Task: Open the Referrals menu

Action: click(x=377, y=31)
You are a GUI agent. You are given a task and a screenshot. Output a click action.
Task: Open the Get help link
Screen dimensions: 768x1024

__YOUR GOAL__.
Print exactly the lines above, starting at the line that contains "Task: Open the Get help link" and ending with the last line of the records, both included.

__TASK ANSWER__.
Task: Open the Get help link
Screen dimensions: 768x1024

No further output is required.